Bartlett's first opportunity to meet Wyeth met with frustration. He traveled to the Wyeth home for an appointment, but when he came upon Betsy Wyeth, she said Andy wasn't around. Bartlett returned to Philadelphia and enrolled at the Pennsylvania Academy; he also studied privately with realist Nelson Shanks during this time, and he took courses in anatomy. Bartlett broadened his education later in New York, where he earned a certificate in filmmaking -- an achievement that would turn out to be an important link to the painter he wanted to study.

In the early 1990s, Betsy Wyeth saw an unfavorable review of a Bartlett exhibition in the New York Times and called to invite him to Chadds Ford for a visit -- and perhaps a bit of sympathy.
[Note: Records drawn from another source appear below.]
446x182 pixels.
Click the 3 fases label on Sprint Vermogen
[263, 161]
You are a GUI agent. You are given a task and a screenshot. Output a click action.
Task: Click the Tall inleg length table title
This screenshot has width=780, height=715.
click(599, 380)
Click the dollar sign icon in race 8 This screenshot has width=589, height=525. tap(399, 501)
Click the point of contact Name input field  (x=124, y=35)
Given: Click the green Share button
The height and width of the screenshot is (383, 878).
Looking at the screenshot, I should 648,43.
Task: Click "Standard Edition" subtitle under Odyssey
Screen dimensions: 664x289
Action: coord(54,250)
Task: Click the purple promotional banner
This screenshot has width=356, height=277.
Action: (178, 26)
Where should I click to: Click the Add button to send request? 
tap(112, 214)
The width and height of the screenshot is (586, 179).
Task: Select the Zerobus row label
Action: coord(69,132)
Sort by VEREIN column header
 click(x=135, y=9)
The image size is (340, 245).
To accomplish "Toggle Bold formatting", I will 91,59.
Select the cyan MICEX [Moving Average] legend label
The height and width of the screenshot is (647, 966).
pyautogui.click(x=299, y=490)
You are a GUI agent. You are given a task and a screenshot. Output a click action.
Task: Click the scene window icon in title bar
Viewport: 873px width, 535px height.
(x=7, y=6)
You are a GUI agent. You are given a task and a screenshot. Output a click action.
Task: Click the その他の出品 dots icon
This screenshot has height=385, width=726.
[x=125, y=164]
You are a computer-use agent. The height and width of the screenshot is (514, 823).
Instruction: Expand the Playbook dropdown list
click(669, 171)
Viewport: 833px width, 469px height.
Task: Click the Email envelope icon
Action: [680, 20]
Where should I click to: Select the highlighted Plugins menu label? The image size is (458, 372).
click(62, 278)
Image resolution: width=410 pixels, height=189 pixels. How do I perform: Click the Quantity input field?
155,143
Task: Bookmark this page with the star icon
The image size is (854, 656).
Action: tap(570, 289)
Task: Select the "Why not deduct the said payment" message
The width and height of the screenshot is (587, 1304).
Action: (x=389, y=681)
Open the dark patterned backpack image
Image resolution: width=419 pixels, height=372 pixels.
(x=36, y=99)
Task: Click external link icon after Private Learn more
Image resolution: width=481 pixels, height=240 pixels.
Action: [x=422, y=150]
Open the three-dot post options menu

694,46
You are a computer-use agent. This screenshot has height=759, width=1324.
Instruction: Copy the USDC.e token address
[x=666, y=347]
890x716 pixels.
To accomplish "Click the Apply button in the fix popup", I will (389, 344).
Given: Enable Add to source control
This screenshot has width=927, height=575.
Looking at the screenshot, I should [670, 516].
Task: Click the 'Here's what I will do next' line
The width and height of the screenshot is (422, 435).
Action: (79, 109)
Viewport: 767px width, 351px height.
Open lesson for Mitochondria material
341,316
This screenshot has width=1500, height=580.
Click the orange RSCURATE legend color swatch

The Wyeths offered encouragement and bought several of Bartlett's paintings. The young artist remained uncertain about painting as a career, however; he was leaning toward a pursuit of filmmaking at the time. When the Wyeths talked about their vision of the video biography Snow Hill, Bartlett jumped at the chance to participate.

He spent most of the next three years working closely with Andrew Wyeth. "It was an ideal situation," says Bartlett. "I spent parts of every day with him. His message to me was an important one: 'Don't worry about what people say; just keep painting.'"

And he has. This retrospective exhibition features narrative works as well as genre paintings; many are rendered in the epic proportions for which Bartlett is known. Andrew Wyeth is represented, too. Painters Crossing offers a look at Andy and Betsy Wyeth walking the countryside, while Wyeth's model Helga follows a few steps behind.

Heartland: Paintings by Bo Bartlett, 1978-2002 will travel to Seattle, Santa Barbara, and the Pennsylvania Academy of the Fine Arts after its time in Greenville. The exhibition is accompanied by an illustrated color catalog, which will be available for sale in the Museum Shop.

Related events include a gallery talk with Curator Martha R. Severens on June 8 at 2 p.m.